When Harbisson created the eyeborg, Ribas, who grew up with Harbisson outside Barcelona, wanted to develop her own sense. Last year she had a chip implanted in her arm that enables her to feel the vibration of earthquakes around the world.
Therapeutic implants that effectively merge human and machine, such as pacemakers and artificial hips, are already a multi-billion dollar industry, but surgically implanted “senses” are largely a DIY phenomenon that occurs among a community of bio-hackers or ‘grinders’ experimenting with ways to overcome or enhance their biological limitations.
“I think eventually this is going to be something very useful, but right now it’s just a hobbyist or an aesthetic choice,” says Dr. James Hughes, executive director of the Institute for Ethics and Emerging Technologies in Connecticut. Lifestyle or productivity enhancements are more likely to take off once the size of the technology decreases, he says, because then implants will be less invasive. Hughes cites the development of nanorobotics as a potential turning point, something we could see by the 2030s. “The risk will be much smaller because these devices will be much smaller,” Hughes believes.
For now, Cyborg Nest is concentrating on creating new senses—including devices to detect certain kinds of pollution, expand human hearing beyond our current range, and provide new ways of sensing time—with technology that’s already available. But don’t expect to see new products on the market straight away. Babitz, the company’s CEO, acknowledges that it’s a process for people to even begin to get their head around the concept. That’s part of the reason they are starting out by merging new technologies with the somewhat more familiar art of body modification. “Legislation is not ready, health systems are not ready,” for Cyborg Nest’s vision of the future, Babitz says, and safety is a key priority. “We’re dealing with people’s bodies so there is a certain responsibility.”
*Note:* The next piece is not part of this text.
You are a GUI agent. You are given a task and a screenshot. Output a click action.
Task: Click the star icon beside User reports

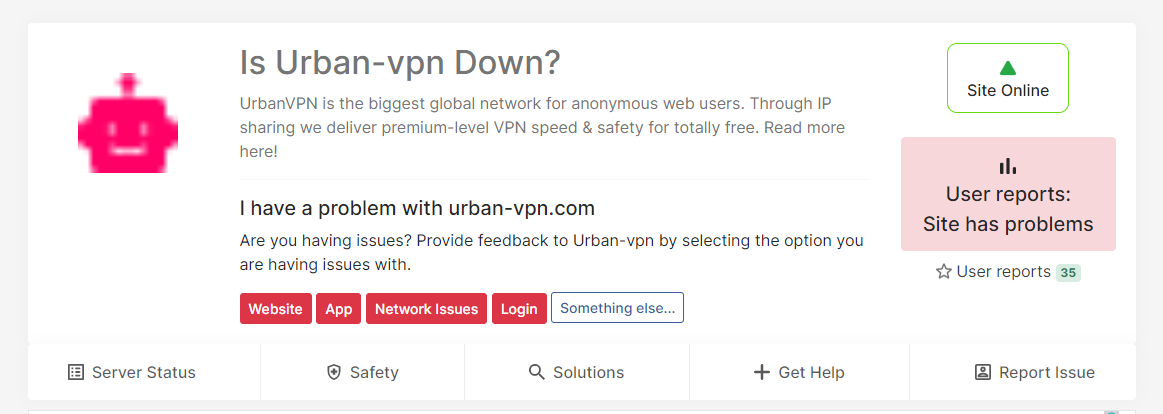943,272
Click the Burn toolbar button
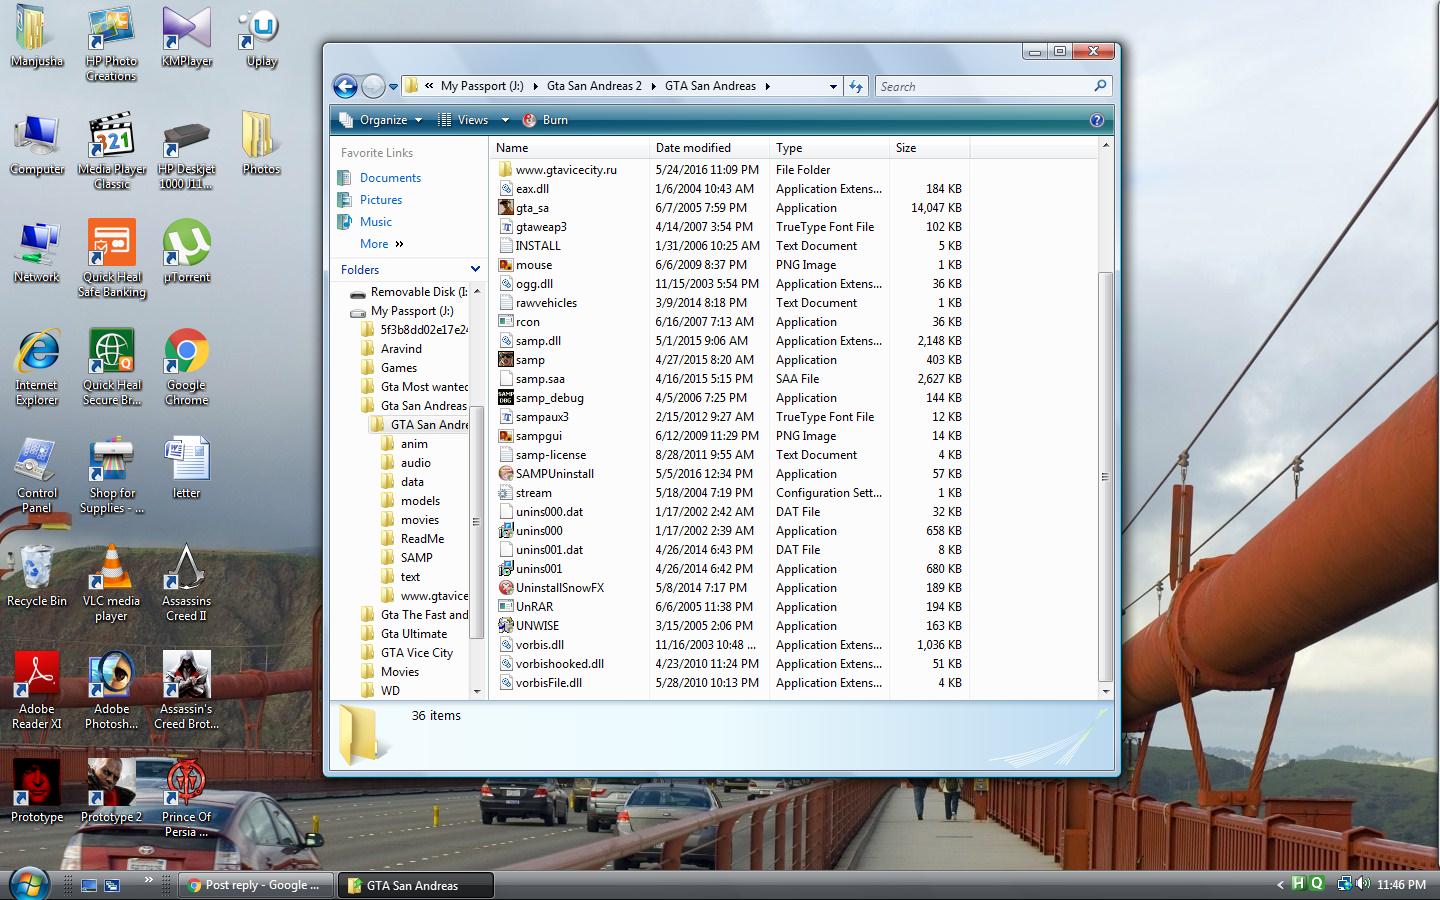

A recent report surveying the top tech trends of 2016 suggests that people are beginning to embrace the idea, at least in theory. Ericsson ConsumerLab queried more than 6,000 smartphone users and found that 80% of respondents would like to augment their sensory perceptions and cognitive capabilities with technology. Cyborg Nest declined to share the number of pre-orders it has received for North Sense, but Babitz says the team has gotten positive responses from a diverse range of people.
“In the future maybe instead of asking, ‘What did you study? Where are you from?’ It will be, ‘What sense do you have? Or, ‘How do you experience the planet?’” says Ribas. “We always said that everybody can choose their own perception.”